What you will do:
Each record in the material below must be written out again exactly.

Study material:
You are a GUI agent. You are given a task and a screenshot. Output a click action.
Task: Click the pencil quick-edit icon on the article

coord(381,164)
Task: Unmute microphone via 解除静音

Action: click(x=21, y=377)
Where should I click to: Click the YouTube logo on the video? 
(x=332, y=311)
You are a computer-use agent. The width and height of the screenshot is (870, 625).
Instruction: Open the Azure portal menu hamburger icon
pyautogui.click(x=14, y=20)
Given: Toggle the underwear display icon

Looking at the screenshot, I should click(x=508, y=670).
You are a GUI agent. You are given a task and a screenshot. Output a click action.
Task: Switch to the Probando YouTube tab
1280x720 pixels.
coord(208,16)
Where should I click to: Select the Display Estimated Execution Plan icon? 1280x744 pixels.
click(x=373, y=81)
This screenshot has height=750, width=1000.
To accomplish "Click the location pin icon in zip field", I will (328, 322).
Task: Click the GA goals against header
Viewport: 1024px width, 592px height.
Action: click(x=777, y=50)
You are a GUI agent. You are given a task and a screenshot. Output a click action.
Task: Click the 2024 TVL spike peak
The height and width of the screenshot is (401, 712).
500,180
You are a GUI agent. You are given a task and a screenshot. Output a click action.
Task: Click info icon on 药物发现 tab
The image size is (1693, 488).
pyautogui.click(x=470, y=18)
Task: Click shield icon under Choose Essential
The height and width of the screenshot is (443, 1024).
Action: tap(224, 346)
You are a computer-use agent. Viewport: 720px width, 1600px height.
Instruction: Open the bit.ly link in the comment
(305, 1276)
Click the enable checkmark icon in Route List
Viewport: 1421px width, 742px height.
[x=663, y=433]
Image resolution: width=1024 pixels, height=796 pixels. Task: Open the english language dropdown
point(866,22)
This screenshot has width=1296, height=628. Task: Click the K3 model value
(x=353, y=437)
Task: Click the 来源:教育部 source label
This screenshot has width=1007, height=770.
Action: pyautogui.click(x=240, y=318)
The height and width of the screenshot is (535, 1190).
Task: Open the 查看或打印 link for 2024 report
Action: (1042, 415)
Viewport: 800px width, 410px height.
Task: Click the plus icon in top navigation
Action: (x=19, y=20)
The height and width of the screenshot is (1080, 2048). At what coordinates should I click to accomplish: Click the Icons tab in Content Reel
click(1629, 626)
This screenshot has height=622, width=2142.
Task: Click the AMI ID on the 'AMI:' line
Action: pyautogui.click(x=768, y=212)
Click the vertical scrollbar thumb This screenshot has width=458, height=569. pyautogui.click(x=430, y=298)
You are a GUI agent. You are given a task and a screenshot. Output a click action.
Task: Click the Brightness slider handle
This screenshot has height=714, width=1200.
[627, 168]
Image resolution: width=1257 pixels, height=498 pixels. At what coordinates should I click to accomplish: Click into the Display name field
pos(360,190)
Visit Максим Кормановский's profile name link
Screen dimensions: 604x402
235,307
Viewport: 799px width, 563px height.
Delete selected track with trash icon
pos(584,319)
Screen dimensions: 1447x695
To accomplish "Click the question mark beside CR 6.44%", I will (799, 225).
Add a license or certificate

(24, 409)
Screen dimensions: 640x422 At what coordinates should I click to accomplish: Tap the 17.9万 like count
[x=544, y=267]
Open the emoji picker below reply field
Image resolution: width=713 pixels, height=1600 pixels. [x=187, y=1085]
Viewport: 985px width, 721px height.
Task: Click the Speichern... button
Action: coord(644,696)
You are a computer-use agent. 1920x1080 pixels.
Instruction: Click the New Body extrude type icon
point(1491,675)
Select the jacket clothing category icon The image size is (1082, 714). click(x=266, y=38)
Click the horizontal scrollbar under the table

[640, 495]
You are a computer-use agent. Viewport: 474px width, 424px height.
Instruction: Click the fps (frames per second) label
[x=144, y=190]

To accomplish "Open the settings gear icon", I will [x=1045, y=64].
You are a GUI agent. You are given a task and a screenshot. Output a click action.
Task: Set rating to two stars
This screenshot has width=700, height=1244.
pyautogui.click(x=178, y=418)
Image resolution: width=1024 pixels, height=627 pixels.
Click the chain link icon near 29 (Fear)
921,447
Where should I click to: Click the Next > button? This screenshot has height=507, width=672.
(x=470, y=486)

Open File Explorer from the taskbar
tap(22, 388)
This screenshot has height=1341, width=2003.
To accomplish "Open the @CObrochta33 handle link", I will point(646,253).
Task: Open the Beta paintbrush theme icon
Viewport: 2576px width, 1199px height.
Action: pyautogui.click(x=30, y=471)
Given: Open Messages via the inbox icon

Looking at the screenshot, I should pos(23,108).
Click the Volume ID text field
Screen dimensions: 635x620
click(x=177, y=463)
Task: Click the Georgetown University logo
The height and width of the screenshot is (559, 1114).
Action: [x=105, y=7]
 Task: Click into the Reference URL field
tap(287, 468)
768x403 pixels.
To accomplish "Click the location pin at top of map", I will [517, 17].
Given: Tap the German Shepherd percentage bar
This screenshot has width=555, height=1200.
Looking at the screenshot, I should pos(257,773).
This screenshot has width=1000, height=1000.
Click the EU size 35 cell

Response for this exercise:
You are a GUI agent. You are given a task and a screenshot. Output a click action.
Task: Click the pencil quick-edit icon on the article

coord(381,164)
Task: Unmute microphone via 解除静音

Action: click(x=21, y=377)
Where should I click to: Click the YouTube logo on the video? 
(x=332, y=311)
You are a computer-use agent. The width and height of the screenshot is (870, 625).
Instruction: Open the Azure portal menu hamburger icon
pyautogui.click(x=14, y=20)
Given: Toggle the underwear display icon

Looking at the screenshot, I should click(x=508, y=670).
You are a GUI agent. You are given a task and a screenshot. Output a click action.
Task: Switch to the Probando YouTube tab
1280x720 pixels.
coord(208,16)
Where should I click to: Select the Display Estimated Execution Plan icon? 1280x744 pixels.
click(x=373, y=81)
This screenshot has height=750, width=1000.
To accomplish "Click the location pin icon in zip field", I will (328, 322).
Task: Click the GA goals against header
Viewport: 1024px width, 592px height.
Action: click(x=777, y=50)
You are a GUI agent. You are given a task and a screenshot. Output a click action.
Task: Click the 2024 TVL spike peak
The height and width of the screenshot is (401, 712).
500,180
You are a GUI agent. You are given a task and a screenshot. Output a click action.
Task: Click info icon on 药物发现 tab
The image size is (1693, 488).
pyautogui.click(x=470, y=18)
Task: Click shield icon under Choose Essential
The height and width of the screenshot is (443, 1024).
Action: tap(224, 346)
You are a computer-use agent. Viewport: 720px width, 1600px height.
Instruction: Open the bit.ly link in the comment
(305, 1276)
Click the enable checkmark icon in Route List
Viewport: 1421px width, 742px height.
[x=663, y=433]
Image resolution: width=1024 pixels, height=796 pixels. Task: Open the english language dropdown
point(866,22)
This screenshot has width=1296, height=628. Task: Click the K3 model value
(x=353, y=437)
Task: Click the 来源:教育部 source label
This screenshot has width=1007, height=770.
Action: pyautogui.click(x=240, y=318)
The height and width of the screenshot is (535, 1190).
Task: Open the 查看或打印 link for 2024 report
Action: (1042, 415)
Viewport: 800px width, 410px height.
Task: Click the plus icon in top navigation
Action: (x=19, y=20)
The height and width of the screenshot is (1080, 2048). At what coordinates should I click to accomplish: Click the Icons tab in Content Reel
click(1629, 626)
This screenshot has height=622, width=2142.
Task: Click the AMI ID on the 'AMI:' line
Action: pyautogui.click(x=768, y=212)
Click the vertical scrollbar thumb This screenshot has width=458, height=569. pyautogui.click(x=430, y=298)
You are a GUI agent. You are given a task and a screenshot. Output a click action.
Task: Click the Brightness slider handle
This screenshot has height=714, width=1200.
[627, 168]
Image resolution: width=1257 pixels, height=498 pixels. At what coordinates should I click to accomplish: Click into the Display name field
pos(360,190)
Visit Максим Кормановский's profile name link
Screen dimensions: 604x402
235,307
Viewport: 799px width, 563px height.
Delete selected track with trash icon
pos(584,319)
Screen dimensions: 1447x695
To accomplish "Click the question mark beside CR 6.44%", I will (799, 225).
Add a license or certificate

(24, 409)
Screen dimensions: 640x422 At what coordinates should I click to accomplish: Tap the 17.9万 like count
[x=544, y=267]
Open the emoji picker below reply field
Image resolution: width=713 pixels, height=1600 pixels. [x=187, y=1085]
Viewport: 985px width, 721px height.
Task: Click the Speichern... button
Action: coord(644,696)
You are a computer-use agent. 1920x1080 pixels.
Instruction: Click the New Body extrude type icon
point(1491,675)
Select the jacket clothing category icon The image size is (1082, 714). click(x=266, y=38)
Click the horizontal scrollbar under the table

[640, 495]
You are a computer-use agent. Viewport: 474px width, 424px height.
Instruction: Click the fps (frames per second) label
[x=144, y=190]

To accomplish "Open the settings gear icon", I will [x=1045, y=64].
You are a GUI agent. You are given a task and a screenshot. Output a click action.
Task: Set rating to two stars
This screenshot has width=700, height=1244.
pyautogui.click(x=178, y=418)
Image resolution: width=1024 pixels, height=627 pixels.
Click the chain link icon near 29 (Fear)
921,447
Where should I click to: Click the Next > button? This screenshot has height=507, width=672.
(x=470, y=486)

Open File Explorer from the taskbar
tap(22, 388)
This screenshot has height=1341, width=2003.
To accomplish "Open the @CObrochta33 handle link", I will point(646,253).
Task: Open the Beta paintbrush theme icon
Viewport: 2576px width, 1199px height.
Action: pyautogui.click(x=30, y=471)
Given: Open Messages via the inbox icon

Looking at the screenshot, I should pos(23,108).
Click the Volume ID text field
Screen dimensions: 635x620
click(x=177, y=463)
Task: Click the Georgetown University logo
The height and width of the screenshot is (559, 1114).
Action: [x=105, y=7]
 Task: Click into the Reference URL field
tap(287, 468)
768x403 pixels.
To accomplish "Click the location pin at top of map", I will [517, 17].
Given: Tap the German Shepherd percentage bar
This screenshot has width=555, height=1200.
Looking at the screenshot, I should pos(257,773).
This screenshot has width=1000, height=1000.
Click the EU size 35 cell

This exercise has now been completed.